A trajetória de pioneirismo, inovação e desenvolvimento de capacidades construída na exploração e produção (E&P) offshore, desde a década de 1970, possibilitou o crescimento da produção e das reservas aos maiores níveis alcançados. Atualmente, o país vislumbra ser um dos dez principais produtores do mundo, apresentando um grande potencial produtivo devido a enormes campos de desenvolvimento e ótimas taxas de recuperação no ambiente do pré-sal. Porém, muitas vezes se passa despercebido e, no fundo do mar, que isso só é possível graças ao esforço do chamado “subsea” (submarino em português).
A janela de oportunidade do subsea brasileiro
O “subsea” se relaciona com uma variedade de áreas de conhecimento, tecnologias, bens e serviços fundamentais para a E&P petrolífera. É o segmento da indústria onde se discute e busca soluções tecnológicas para superar os desafios encontrados no ambiente produtivo offshore referente à faixa d’água, como por exemplo: profundidade; corrosão; pressão; temperatura; e condições meteorológicas, geofísicas e geológicas. A interdisciplinaridade deixa ainda mais complexa as operações e atividades e a engenharia empregada.

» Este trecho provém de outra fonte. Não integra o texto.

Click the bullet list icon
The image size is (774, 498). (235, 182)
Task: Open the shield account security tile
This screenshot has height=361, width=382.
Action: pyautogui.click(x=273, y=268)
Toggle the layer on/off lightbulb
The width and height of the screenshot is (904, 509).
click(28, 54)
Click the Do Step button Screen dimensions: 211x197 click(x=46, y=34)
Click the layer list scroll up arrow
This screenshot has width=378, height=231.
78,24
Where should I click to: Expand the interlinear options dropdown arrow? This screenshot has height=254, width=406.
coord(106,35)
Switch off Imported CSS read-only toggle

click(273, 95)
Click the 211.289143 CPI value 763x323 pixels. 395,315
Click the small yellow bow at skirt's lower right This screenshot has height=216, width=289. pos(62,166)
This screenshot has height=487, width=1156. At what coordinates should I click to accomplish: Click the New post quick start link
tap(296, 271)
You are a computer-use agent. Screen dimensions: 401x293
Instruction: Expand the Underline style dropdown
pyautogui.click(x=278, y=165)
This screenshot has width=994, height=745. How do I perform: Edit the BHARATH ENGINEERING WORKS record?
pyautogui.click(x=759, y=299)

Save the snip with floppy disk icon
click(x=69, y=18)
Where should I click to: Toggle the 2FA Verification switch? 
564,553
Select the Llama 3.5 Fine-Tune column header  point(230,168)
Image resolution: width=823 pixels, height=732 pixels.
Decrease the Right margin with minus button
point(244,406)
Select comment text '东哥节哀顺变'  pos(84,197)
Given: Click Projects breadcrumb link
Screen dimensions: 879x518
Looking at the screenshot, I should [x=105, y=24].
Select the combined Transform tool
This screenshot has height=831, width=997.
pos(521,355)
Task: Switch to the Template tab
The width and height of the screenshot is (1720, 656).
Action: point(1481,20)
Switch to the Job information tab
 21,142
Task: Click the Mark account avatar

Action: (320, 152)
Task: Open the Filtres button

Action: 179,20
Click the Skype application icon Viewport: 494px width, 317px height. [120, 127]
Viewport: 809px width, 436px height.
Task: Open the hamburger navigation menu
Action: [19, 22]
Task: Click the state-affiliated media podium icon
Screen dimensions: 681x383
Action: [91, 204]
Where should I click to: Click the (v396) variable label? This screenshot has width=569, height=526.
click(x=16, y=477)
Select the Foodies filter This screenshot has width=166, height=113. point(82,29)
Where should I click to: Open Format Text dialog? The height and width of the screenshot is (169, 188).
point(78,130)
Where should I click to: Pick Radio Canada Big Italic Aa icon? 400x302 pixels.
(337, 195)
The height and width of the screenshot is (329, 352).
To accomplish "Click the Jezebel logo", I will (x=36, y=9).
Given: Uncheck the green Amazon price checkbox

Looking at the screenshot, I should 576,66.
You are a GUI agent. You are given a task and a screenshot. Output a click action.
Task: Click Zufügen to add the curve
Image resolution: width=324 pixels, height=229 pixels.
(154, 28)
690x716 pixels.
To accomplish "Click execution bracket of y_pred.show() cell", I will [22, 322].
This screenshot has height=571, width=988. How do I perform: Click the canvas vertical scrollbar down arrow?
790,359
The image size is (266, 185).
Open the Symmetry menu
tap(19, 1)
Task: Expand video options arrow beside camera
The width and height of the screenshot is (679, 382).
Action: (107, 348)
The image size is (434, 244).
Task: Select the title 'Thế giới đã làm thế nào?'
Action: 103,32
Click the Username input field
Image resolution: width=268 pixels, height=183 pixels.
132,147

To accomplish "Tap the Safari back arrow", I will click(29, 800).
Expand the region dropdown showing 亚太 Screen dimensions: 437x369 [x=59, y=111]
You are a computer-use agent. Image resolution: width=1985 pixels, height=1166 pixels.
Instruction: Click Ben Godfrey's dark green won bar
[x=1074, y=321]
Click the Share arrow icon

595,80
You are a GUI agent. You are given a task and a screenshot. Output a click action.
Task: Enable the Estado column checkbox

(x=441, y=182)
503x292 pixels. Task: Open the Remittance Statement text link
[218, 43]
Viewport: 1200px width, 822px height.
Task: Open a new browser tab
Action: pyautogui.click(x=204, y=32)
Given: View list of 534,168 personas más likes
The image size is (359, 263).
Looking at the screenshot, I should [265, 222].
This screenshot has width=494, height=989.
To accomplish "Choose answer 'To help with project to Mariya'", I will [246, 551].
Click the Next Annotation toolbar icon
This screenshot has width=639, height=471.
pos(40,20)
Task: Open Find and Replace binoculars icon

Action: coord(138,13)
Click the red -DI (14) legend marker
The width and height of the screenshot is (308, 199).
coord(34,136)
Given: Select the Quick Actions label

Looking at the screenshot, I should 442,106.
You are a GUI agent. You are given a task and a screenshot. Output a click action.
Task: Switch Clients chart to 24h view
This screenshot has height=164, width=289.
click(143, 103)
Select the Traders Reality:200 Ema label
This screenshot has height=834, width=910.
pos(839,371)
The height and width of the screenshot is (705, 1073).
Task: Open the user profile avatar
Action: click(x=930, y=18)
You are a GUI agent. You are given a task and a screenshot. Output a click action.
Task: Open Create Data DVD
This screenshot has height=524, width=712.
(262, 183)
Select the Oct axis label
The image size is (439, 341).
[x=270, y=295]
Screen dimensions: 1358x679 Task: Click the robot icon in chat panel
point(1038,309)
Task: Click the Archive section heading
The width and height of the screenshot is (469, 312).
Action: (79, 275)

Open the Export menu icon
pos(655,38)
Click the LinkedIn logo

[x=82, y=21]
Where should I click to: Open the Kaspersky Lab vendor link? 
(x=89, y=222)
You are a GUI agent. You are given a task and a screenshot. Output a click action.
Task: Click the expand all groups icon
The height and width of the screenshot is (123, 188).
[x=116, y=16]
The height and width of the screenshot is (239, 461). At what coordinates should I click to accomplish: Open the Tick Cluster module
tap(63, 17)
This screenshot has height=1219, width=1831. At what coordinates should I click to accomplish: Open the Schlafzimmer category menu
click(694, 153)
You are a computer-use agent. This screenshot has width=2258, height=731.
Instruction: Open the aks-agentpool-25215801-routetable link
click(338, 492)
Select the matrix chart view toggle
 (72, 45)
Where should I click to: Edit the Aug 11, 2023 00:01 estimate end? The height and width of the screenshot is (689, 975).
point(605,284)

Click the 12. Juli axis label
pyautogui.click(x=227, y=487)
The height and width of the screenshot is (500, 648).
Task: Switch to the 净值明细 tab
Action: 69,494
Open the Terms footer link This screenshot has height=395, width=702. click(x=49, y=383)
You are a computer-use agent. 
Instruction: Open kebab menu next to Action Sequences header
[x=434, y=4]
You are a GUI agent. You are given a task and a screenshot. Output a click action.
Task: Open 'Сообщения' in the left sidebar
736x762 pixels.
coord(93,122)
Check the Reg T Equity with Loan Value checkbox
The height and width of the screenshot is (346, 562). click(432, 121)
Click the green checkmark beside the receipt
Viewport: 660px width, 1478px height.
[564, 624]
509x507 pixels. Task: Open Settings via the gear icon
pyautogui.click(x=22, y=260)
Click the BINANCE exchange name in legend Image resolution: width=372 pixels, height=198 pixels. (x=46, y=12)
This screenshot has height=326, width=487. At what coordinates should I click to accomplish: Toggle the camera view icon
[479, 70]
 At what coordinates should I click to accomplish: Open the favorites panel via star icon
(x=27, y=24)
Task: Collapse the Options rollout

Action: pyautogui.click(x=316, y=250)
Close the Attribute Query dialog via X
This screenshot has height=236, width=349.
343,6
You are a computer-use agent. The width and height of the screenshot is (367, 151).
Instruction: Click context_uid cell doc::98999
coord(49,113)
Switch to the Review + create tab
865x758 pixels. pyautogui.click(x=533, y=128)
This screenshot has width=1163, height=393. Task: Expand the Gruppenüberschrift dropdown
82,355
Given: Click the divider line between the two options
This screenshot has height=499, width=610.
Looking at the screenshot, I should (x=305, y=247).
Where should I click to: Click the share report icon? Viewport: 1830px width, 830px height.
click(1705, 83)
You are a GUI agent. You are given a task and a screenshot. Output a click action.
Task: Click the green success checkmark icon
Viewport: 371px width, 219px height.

Desta forma, sugiro utilizar o termo Sistema Produtivo Submarino (SPS) para agregar e englobar os aspectos relacionados ao conjunto de elementos que interagem com o intuito de dispor de equipamentos, estruturas e serviços submarinos para produção petrolífera. Além disso, no Quadro 1 a seguir é proposta uma divisão de atividades em pacotes tecnológicos para facilitar as análises e mostrar os processos inseridos em cada pacote.
Quadro 1 – Descrição dos pacotes tecnológicos no SPS
Fonte: Matos (2020).
É fundamental notar que estes processos, desafios e desenvolvimentos tecnológicos abrem espaço e oportunidades para a introdução e conexão de clusters tecnológicos[1] com potencial disruptivo no SPS brasileiro. A importância de compreender o SPS brasileiro tem relação com seu potencial dinamizador de atividades e de desenvolvimento e mudança técnica (PÉREZ E SOETE, 1988; PÉREZ, 2010) e reside em duas janelas de oportunidades principais: a atração e desenvolvimento de alguns clusters tecnológicos na indústria petrolífera brasileira e o investimento e avanço em conhecimentos e competências tecnológicas gerando efeitos para toda a indústria brasileira.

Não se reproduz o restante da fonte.